“Ele pagou quanto por mim? Não pagou, não sou posse”. Por muitos anos Eliane Dias carregou o título de “mulher do Mano Brown”, rapper líder dos Racionais MC's. Hoje a reputação de primeira-dama do rap é por outro motivo: ela se tornou a empresária do grupo e, em 2017, foi eleita a melhor empreendedora musical do ano pelo Women’s Music Event Award, única premiação para mulheres na música do país.
Mas se engana quem pensa que Eliane sempre sonhou em trilhar este caminho. Ela é advogada e, quando propôs um trabalho junto ao grupo, em 2004, queria apenas tratar da parte jurídica. Mas a ideia não foi bem aceita. “Eles falaram para mim que não queriam mulher no grupo, e eu também sou do tipo que, se não me quiser, tem que quem queira. Só falo uma vez”, conta Eliane.
“Você fala muita coisa" e "você é muito mandona” foram alguns dos argumentos que acompanharam o "não". A parceria só se tornou realidade em 2013, quando Eliane fundou, junto com Brown, a produtora Boogie Naipe, na qual atua como CEO. “Para trabalhar com a banda e no mundo empresarial, você precisa ter uma energia muito forte, porque não é fácil, não”, revela.
“Nos primeiros anos eu dormia apenas quatro horas por noite, porque ficava pensando o tempo todo, buscando soluções e tentando entender o mercado”. A falta de sono e rotina intensa pesaram para a empresária: ela engordou 19kg e não demorou para sentir as consequências. “Sentia muita dor no pé e no joelho, mas ano passado resolvi voltar a me cuidar nesse sentido”.

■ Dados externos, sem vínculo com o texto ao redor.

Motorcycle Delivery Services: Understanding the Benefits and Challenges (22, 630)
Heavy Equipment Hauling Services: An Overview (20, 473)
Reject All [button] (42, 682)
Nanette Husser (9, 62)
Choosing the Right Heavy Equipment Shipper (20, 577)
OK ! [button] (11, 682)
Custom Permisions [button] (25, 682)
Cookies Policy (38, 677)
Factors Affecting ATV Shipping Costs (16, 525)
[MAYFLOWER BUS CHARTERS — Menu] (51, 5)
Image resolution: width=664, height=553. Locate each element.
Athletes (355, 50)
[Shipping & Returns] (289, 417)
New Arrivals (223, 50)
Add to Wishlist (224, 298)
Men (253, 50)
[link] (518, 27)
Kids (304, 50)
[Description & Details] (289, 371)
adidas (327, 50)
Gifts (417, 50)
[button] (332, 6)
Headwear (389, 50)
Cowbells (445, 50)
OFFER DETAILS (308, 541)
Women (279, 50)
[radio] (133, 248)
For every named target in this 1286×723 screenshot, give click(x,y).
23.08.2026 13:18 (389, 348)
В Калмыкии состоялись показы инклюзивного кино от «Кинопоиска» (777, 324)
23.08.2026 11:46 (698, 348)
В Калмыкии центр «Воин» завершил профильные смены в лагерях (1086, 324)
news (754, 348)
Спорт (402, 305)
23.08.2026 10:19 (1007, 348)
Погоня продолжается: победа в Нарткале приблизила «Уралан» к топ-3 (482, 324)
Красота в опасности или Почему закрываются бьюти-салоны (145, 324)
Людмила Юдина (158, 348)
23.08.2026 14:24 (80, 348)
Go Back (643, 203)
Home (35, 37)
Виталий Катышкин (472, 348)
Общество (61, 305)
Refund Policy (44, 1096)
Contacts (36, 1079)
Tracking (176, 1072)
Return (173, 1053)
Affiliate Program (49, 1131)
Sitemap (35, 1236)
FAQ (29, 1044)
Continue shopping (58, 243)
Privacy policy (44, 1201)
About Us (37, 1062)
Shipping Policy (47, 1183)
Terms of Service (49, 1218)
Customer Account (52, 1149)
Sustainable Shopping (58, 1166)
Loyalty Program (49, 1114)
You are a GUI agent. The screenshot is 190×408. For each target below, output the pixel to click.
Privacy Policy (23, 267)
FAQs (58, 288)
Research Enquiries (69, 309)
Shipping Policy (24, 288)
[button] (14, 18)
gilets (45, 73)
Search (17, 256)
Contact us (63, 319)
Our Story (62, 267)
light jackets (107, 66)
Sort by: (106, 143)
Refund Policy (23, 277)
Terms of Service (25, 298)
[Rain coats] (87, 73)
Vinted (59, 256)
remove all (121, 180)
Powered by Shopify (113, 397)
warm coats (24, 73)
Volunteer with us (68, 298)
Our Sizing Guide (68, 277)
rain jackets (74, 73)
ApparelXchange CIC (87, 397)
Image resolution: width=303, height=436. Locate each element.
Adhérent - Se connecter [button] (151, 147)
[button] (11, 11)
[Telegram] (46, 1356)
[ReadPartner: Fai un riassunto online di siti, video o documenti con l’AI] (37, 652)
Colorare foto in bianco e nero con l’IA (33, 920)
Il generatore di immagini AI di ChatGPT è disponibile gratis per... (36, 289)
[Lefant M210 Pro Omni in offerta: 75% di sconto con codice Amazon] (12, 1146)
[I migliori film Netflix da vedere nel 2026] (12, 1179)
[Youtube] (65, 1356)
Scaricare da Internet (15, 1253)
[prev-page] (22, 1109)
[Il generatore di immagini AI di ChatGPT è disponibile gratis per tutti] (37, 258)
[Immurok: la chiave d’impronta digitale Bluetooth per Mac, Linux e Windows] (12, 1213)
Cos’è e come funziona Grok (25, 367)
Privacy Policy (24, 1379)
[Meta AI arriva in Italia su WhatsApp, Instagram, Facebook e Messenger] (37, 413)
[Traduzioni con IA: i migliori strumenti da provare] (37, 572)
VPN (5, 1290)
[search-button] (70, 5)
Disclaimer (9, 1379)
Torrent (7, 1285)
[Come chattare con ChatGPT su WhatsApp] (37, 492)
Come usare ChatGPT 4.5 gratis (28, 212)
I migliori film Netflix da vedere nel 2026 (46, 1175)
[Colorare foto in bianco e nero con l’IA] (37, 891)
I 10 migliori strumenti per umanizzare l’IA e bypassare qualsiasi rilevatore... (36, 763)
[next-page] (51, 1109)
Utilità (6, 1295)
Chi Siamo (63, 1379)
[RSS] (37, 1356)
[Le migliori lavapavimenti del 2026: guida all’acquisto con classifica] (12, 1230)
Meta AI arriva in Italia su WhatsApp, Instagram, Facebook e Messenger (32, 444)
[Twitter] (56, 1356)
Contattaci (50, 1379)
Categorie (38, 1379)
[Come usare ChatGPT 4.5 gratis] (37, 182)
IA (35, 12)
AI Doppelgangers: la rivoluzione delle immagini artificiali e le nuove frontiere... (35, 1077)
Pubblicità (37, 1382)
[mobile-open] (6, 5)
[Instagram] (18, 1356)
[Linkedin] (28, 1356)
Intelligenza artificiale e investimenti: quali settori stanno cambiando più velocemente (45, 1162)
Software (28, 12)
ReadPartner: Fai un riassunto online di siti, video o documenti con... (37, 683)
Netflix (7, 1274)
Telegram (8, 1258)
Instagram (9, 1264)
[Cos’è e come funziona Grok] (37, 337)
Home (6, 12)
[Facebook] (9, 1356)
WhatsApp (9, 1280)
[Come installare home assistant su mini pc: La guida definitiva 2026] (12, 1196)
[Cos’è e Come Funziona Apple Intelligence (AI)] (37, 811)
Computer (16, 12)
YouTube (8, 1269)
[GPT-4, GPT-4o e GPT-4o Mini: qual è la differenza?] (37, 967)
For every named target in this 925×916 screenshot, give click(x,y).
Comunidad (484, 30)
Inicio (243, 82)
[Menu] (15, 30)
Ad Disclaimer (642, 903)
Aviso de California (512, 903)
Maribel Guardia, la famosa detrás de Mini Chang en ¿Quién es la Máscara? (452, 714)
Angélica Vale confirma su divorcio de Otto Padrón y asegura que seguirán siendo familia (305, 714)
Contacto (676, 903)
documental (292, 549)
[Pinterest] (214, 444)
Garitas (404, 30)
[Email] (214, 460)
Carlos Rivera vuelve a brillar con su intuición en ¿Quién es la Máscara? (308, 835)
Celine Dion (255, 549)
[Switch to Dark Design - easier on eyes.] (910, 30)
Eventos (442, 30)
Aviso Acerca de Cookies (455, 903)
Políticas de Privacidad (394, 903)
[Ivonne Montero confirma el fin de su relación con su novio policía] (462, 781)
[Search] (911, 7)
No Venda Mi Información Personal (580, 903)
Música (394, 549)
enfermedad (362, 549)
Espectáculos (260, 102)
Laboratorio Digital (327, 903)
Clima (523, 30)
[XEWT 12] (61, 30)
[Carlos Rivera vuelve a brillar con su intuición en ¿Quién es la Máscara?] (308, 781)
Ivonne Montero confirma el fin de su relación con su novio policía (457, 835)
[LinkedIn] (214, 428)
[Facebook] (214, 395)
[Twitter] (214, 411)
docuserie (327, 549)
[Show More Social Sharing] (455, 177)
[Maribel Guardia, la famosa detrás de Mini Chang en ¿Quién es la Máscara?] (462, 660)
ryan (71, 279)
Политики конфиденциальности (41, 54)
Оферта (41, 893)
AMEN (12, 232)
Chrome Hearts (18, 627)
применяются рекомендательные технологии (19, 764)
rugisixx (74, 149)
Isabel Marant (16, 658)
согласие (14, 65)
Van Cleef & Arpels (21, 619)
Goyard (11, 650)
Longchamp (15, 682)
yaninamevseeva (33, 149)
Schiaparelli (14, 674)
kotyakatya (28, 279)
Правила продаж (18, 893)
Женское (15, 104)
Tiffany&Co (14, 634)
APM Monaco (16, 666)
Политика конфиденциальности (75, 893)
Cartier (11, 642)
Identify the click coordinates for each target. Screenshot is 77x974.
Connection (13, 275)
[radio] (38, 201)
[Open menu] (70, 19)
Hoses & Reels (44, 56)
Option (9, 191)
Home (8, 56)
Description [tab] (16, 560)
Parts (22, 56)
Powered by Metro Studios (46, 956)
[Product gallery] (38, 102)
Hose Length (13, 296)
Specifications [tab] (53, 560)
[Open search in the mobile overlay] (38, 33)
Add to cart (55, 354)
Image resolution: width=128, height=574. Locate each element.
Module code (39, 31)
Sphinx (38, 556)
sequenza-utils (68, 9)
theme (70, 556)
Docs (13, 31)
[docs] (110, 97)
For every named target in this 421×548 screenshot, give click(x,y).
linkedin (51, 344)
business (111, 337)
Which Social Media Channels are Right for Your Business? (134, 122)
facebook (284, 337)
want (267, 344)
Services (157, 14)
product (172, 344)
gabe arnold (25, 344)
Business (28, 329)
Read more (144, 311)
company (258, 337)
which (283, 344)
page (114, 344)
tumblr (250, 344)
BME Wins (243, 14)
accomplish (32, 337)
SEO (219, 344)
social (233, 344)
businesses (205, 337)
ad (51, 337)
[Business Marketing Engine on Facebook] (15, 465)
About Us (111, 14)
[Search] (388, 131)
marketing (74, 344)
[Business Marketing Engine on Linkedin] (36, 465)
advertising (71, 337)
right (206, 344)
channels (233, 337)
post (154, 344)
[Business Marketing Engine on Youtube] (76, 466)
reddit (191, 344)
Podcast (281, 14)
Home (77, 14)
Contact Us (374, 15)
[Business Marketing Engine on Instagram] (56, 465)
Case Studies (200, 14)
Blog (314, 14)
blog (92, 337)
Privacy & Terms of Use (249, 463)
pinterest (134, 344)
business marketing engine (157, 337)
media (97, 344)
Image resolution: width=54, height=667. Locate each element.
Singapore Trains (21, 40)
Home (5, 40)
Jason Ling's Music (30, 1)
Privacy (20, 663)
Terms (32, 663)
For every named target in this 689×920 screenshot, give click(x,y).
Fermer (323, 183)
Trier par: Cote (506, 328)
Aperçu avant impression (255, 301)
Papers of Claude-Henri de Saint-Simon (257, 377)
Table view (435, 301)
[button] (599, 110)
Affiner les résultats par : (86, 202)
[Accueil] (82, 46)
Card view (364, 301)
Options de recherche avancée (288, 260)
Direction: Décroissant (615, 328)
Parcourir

Lidar com o grupo que revolucionou a cena musical brasileira na década de 1990 também não é fácil. "Eu não tinha a dimensão do tamanho da banda. Acompanhava de pertinho, mas não tinha noção da relevância e da importância deles", conta.
Eliane e os integrantes do grupo Racionais Mc's
Reprodução/InstagramNas palavras da empresária, a relação dela com o grupo é uma "roda gigante". “Tem momentos em que eles estão super pró-feministas e de repente falam que mulher não vai, que mulher não entra”, conta. "Aí, quando eu vou pro 'enfrentamento', vou pra cima, eles falam que eu atropelo, que não respeito".
Quando se trata dos períodos de criação, é ainda mais complicado. “Parece que estão em uma hipnose, e qualquer coisa que atravessa aquele caminho já provoca um mal estar”, define Eliane.
Em 2015, Eliane também foi coordenadora do SOS Racismo, na Assembleia Legislativa de São Paulo. Foi nesse período que percebeu que, além de Zumbi dos Palmares, as mulheres precisavam conhecer Dandara, uma guerreira que lutou contra a escravidão e também foi companheira de Zumbi.
Para ela, que começou a trabalhar aos 14 anos de idade, a luta contra o machismo nunca foi uma opção. "Sou filha de mãe solteira e, para ter a casa respeitada, eu tive que me impor e aprender a dizer não", relembra. "Com o passar do tempo, entendi que esse comportamento era feminista", completa Eliane.
A advogada chama a atenção para o alto índice de homicídios contra mulheres negras, que somam 66% das vítimas do sexo feminino no país, segundo dados do Fórum Brasileiro de Segurança Pública. "Isso porque nós fomos para as universidades e a internet trouxe uma gama de informações. Por conta disso, alguns homens chegam ao extremo de assassinar mulheres", afirma.
“As mulheres não têm noção do seu potencial gigantesco e os homens aproveitam dessa falta de autoconfiança para invisibilizar tudo o que podem”, finaliza a empresária.